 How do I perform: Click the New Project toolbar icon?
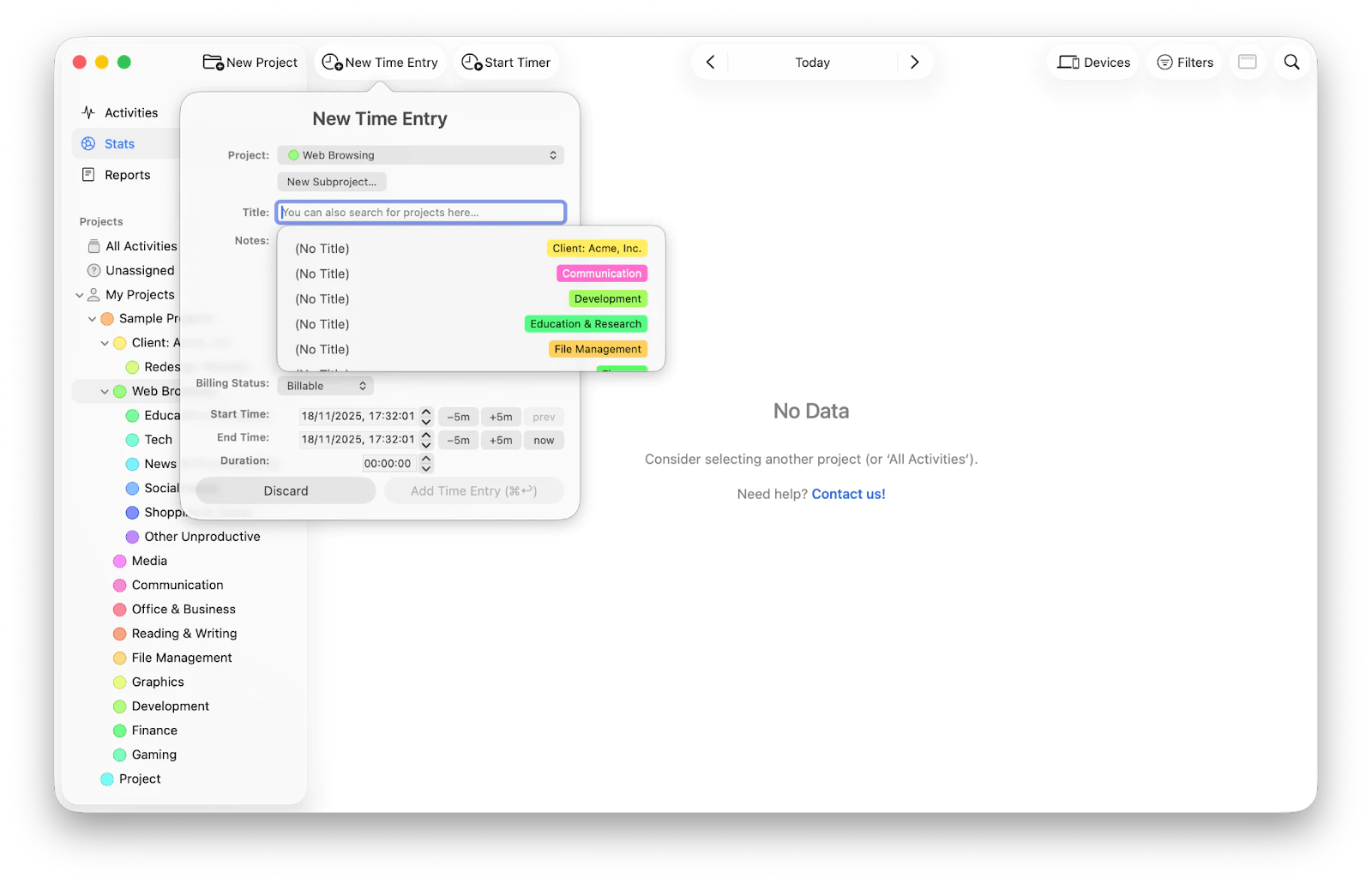click(x=213, y=62)
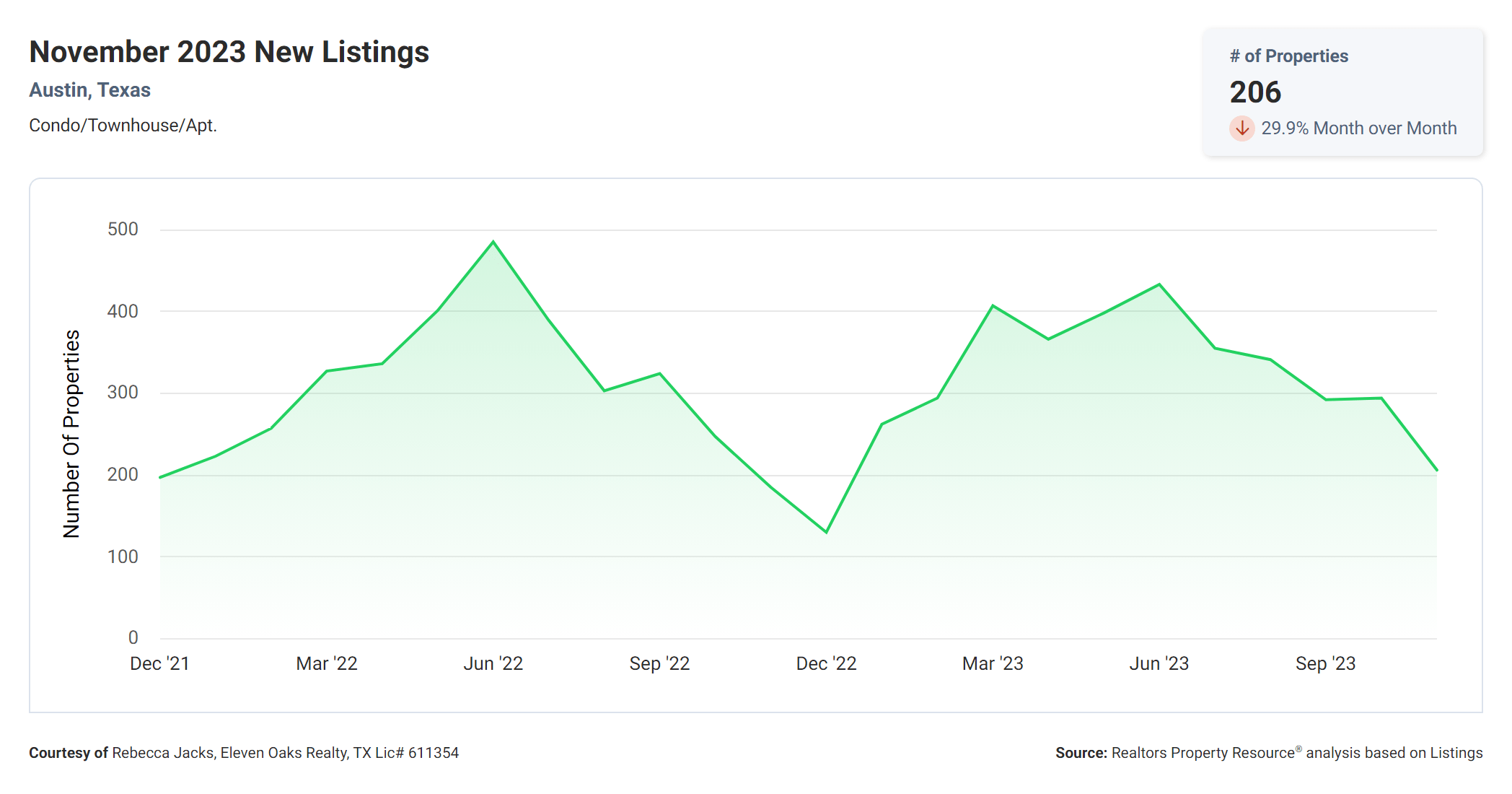Viewport: 1512px width, 794px height.
Task: Click the Condo/Townhouse/Apt. property type label
Action: tap(123, 126)
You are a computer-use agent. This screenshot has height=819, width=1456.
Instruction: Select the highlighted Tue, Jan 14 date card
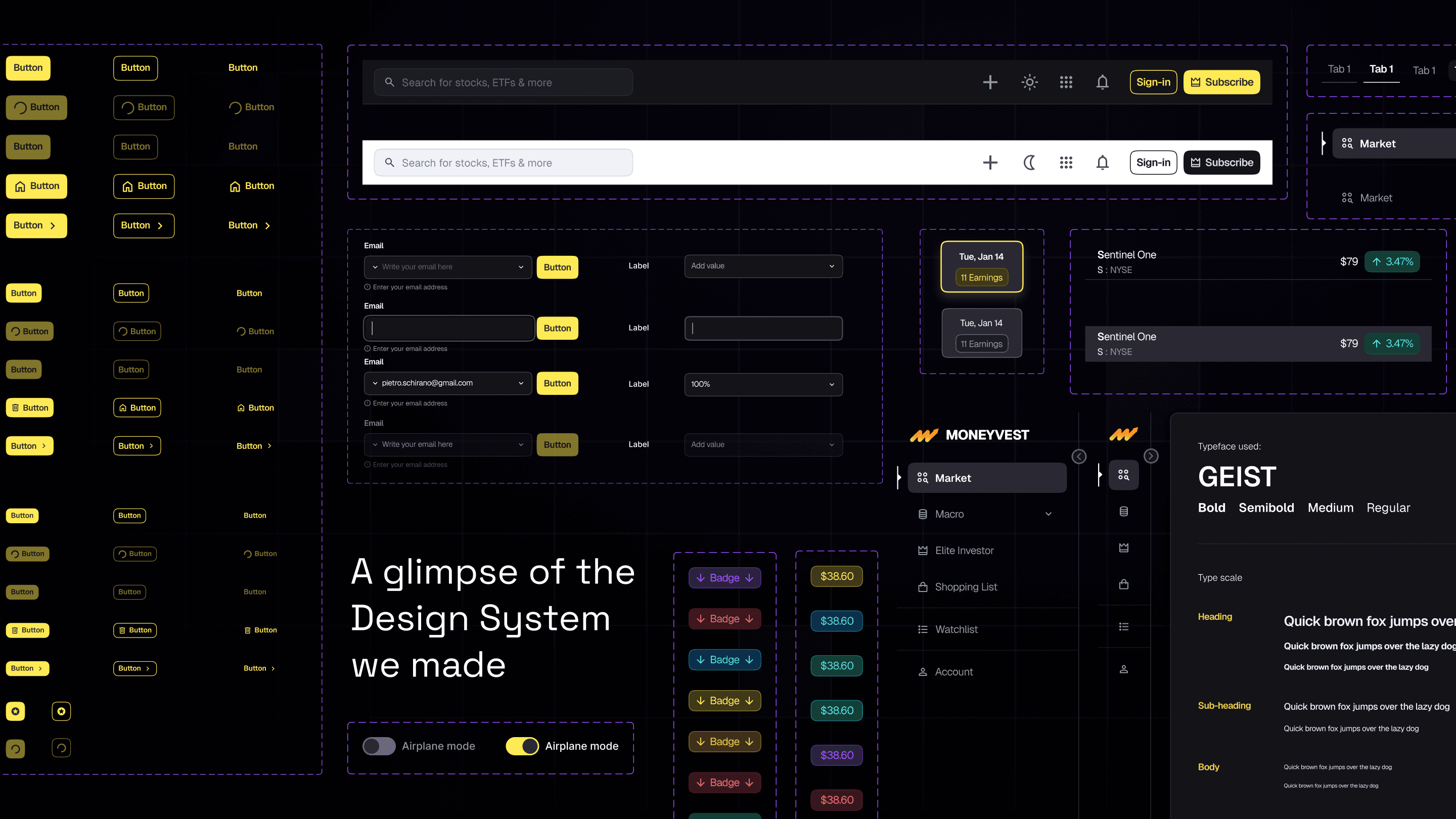click(981, 267)

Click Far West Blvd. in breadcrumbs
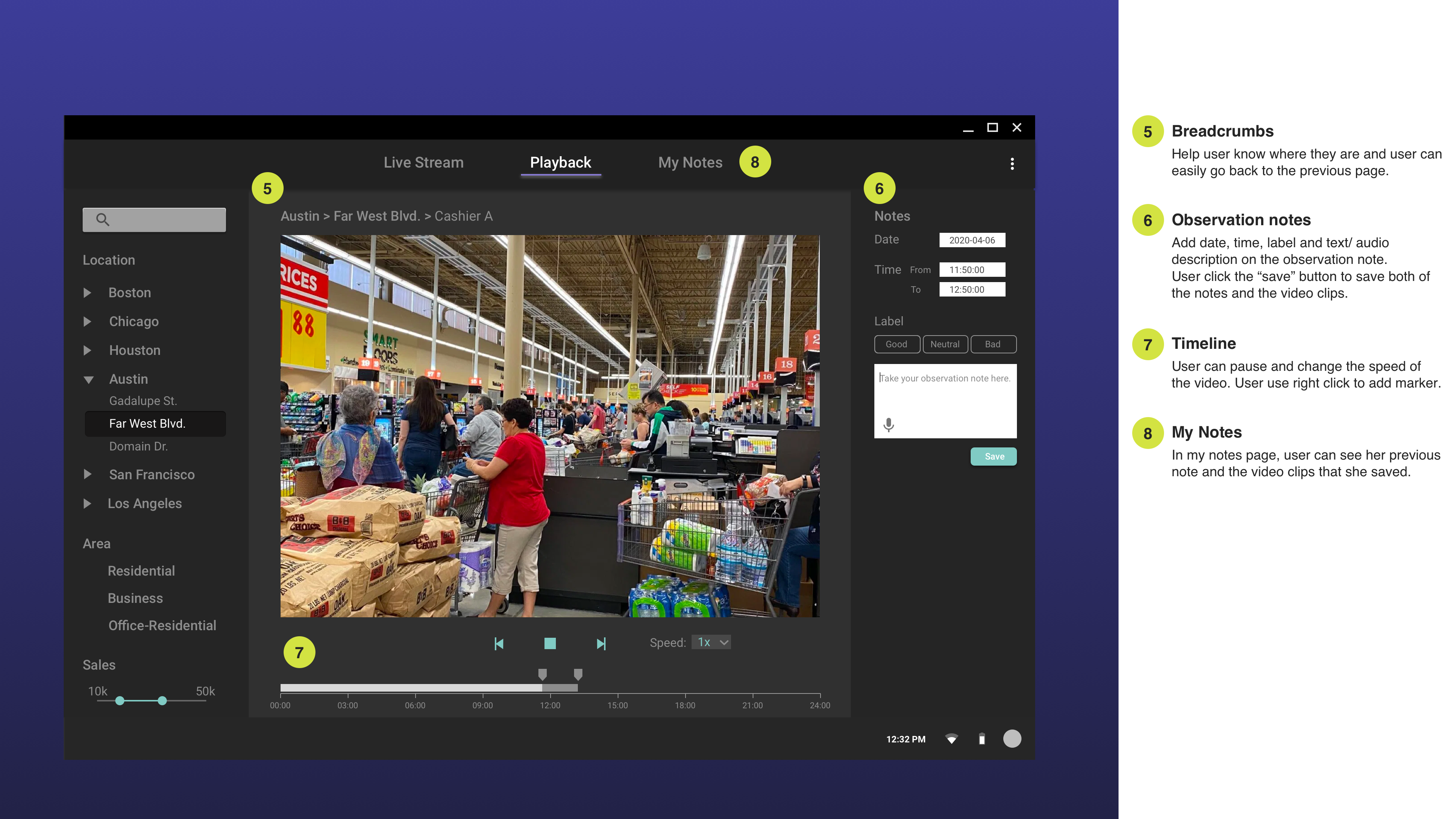point(377,217)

++++++

Problem to work on: Give the listing again, exactly as it appears, but without its images.

Expected answer:
 How do I perform: Click the New Project toolbar icon?
click(x=213, y=62)
Viewport: 1512px width, 794px height.
Task: Click the Condo/Townhouse/Apt. property type label
Action: tap(123, 126)
You are a computer-use agent. This screenshot has height=819, width=1456.
Instruction: Select the highlighted Tue, Jan 14 date card
click(981, 267)

Click Far West Blvd. in breadcrumbs
point(377,217)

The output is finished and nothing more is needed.